» **PROBLEM DESCRIPTION**
Write out exactly the lines of the entries below from the one holding "Instruction: Click the Last 5 column header" to the one holding "Screen dimensions: 165x146", inclusive, and leave out all other lines.

=== Begin Enclosure ===

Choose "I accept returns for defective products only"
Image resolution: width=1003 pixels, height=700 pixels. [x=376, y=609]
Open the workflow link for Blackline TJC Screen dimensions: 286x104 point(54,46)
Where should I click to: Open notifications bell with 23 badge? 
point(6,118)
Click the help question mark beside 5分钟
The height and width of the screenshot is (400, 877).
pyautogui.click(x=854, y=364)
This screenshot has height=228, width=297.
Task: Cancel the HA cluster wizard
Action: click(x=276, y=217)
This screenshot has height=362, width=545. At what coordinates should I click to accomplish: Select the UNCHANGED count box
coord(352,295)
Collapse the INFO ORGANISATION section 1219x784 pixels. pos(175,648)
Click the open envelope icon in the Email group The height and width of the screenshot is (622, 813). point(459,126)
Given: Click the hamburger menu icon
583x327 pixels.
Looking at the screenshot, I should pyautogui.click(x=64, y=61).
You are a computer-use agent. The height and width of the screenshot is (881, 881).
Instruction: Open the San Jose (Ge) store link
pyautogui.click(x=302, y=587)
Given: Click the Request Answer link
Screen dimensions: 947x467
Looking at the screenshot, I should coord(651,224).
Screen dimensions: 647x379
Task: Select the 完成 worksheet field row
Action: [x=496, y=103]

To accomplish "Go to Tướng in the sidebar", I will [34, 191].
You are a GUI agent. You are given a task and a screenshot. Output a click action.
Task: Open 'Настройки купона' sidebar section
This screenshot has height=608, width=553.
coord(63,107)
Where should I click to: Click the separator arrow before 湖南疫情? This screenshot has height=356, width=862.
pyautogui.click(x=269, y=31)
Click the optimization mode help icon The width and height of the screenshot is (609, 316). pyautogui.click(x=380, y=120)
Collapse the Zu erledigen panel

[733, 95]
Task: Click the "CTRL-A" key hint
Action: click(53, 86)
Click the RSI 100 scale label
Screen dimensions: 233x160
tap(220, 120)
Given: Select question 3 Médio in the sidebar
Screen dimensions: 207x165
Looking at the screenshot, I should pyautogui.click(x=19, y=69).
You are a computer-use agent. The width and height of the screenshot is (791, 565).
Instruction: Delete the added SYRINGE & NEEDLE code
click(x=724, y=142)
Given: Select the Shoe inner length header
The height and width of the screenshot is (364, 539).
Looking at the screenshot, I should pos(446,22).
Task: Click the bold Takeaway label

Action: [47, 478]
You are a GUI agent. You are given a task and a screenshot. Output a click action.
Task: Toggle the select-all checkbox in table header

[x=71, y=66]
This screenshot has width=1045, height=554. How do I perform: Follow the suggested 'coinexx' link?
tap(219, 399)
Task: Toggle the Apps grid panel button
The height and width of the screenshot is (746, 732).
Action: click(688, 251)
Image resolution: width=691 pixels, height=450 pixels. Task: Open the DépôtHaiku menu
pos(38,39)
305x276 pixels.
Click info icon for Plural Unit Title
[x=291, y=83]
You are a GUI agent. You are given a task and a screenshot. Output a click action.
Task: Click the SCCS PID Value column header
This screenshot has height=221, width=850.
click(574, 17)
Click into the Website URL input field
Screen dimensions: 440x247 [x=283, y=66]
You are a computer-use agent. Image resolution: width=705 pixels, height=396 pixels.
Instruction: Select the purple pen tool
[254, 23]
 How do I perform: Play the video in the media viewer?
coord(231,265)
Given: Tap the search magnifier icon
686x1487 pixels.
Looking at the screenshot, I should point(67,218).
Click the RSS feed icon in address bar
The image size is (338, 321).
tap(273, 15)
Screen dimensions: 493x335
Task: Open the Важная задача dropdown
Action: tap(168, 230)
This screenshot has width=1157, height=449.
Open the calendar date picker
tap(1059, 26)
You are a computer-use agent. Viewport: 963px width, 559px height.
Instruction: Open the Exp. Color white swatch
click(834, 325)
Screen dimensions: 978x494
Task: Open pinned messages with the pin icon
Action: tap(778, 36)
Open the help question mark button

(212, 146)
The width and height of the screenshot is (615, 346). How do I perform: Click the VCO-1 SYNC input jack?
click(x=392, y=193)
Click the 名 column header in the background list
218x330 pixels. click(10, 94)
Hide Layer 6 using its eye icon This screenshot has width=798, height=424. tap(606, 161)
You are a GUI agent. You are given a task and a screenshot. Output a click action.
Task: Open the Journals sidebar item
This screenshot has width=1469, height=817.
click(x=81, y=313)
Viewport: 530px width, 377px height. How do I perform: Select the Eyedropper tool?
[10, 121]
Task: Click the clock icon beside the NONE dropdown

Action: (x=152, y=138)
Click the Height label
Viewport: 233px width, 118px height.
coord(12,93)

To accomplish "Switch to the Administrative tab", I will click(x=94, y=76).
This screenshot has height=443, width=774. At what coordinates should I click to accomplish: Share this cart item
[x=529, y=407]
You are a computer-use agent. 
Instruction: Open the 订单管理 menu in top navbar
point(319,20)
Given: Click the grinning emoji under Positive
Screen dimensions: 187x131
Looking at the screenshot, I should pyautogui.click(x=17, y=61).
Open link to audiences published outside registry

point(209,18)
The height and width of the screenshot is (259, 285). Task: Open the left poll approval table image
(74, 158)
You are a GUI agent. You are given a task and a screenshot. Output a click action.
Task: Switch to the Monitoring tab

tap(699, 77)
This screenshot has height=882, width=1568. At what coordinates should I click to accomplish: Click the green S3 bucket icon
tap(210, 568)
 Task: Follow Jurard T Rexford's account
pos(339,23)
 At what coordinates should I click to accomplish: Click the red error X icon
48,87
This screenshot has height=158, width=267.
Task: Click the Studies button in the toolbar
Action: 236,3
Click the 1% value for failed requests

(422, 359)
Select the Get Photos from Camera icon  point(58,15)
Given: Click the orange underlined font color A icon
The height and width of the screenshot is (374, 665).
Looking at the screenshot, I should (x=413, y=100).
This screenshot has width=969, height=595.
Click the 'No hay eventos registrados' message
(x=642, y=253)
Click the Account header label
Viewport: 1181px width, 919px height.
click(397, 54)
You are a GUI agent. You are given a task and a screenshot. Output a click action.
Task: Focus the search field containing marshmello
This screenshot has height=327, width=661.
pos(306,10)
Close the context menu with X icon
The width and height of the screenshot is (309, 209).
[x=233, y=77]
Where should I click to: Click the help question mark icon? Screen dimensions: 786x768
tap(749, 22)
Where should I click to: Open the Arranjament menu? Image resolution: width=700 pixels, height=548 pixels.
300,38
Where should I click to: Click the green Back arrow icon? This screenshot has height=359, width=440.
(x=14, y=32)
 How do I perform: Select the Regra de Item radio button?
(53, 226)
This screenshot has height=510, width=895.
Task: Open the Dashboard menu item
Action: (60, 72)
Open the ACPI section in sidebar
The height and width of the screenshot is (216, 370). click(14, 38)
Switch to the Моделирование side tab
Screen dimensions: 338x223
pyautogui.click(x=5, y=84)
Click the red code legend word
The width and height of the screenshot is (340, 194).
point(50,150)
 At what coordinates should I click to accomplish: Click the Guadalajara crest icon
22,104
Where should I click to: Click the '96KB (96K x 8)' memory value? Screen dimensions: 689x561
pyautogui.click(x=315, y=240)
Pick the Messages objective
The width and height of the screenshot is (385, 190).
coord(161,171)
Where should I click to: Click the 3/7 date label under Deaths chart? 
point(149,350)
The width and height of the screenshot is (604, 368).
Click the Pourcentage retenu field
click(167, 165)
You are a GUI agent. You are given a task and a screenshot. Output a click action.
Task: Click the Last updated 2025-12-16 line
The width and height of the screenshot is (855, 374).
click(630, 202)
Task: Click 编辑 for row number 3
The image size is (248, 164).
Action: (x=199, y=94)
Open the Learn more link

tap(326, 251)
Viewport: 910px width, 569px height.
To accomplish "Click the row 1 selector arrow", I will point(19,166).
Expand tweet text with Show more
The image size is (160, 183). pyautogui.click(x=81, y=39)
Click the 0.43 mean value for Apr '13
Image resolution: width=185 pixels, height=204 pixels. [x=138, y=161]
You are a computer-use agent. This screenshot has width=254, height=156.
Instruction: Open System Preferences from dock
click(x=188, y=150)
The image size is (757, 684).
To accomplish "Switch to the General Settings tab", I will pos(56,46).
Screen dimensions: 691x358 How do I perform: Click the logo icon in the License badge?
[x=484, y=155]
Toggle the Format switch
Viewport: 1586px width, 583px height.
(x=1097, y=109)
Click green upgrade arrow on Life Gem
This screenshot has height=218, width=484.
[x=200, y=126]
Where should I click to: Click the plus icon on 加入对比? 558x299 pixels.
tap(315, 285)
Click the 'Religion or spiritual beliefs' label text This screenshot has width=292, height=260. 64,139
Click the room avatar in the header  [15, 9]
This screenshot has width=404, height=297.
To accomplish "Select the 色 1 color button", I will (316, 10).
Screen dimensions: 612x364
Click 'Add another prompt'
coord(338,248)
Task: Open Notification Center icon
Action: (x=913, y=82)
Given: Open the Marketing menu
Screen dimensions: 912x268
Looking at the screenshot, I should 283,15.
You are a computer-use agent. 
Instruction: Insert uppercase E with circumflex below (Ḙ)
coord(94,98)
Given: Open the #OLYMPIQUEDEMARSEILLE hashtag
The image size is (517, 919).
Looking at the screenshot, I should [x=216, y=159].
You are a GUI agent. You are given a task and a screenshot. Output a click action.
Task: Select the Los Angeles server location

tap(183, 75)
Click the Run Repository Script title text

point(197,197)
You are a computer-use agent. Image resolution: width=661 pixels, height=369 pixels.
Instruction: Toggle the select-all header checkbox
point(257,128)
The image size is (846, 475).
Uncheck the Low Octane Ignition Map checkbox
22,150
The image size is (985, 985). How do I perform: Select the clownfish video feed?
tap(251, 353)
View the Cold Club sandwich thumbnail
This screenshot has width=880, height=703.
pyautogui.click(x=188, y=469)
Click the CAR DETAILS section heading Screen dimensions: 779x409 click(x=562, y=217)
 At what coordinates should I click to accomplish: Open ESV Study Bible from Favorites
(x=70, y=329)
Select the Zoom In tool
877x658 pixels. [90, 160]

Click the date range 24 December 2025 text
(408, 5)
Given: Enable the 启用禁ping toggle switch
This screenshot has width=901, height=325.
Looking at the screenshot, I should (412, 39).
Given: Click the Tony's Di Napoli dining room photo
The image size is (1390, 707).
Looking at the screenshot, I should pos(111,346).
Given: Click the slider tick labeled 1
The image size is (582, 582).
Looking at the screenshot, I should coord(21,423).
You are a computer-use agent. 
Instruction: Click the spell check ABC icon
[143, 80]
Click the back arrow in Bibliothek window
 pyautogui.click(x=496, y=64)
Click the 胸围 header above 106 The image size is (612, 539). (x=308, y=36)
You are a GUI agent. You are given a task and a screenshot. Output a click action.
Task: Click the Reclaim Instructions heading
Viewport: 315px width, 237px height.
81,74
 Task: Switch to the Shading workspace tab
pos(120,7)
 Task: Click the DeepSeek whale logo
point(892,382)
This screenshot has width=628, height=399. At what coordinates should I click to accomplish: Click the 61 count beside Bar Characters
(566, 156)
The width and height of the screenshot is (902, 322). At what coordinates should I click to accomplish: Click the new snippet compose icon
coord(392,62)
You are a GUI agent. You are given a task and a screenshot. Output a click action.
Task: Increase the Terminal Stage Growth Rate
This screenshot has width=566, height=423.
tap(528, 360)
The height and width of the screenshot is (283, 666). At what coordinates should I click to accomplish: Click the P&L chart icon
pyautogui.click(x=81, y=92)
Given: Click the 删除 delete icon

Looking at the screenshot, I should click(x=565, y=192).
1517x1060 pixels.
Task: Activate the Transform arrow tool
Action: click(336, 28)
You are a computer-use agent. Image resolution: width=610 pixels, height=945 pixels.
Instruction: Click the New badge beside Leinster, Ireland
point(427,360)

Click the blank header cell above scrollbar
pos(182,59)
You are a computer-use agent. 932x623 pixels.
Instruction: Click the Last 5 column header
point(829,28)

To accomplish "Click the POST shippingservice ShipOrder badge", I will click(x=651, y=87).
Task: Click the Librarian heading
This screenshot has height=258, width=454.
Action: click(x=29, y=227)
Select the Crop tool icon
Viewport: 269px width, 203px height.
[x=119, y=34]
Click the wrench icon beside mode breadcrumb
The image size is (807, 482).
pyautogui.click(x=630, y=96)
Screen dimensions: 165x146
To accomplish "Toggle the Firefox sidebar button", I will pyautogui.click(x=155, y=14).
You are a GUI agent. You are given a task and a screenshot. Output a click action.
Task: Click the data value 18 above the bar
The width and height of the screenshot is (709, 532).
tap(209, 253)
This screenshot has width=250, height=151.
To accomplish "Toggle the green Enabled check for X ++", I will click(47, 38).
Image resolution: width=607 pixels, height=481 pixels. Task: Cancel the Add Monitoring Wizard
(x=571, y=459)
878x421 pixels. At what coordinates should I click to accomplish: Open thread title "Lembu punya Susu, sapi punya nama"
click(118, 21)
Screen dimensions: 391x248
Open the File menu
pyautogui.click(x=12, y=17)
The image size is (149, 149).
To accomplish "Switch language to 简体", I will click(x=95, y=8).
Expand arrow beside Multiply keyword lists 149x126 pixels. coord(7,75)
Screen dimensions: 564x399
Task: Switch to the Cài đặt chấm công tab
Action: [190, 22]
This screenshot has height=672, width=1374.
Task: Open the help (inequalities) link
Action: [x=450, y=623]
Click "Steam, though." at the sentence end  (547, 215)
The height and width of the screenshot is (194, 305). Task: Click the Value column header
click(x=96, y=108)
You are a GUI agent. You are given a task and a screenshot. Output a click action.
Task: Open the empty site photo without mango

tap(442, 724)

=== End Enclosure ===

» **ANSWER TO THIS TASK**
Instruction: Click the Last 5 column header
point(829,28)

To accomplish "Click the POST shippingservice ShipOrder badge", I will click(x=651, y=87).
Task: Click the Librarian heading
This screenshot has height=258, width=454.
Action: click(x=29, y=227)
Select the Crop tool icon
Viewport: 269px width, 203px height.
[x=119, y=34]
Click the wrench icon beside mode breadcrumb
The image size is (807, 482).
pyautogui.click(x=630, y=96)
Screen dimensions: 165x146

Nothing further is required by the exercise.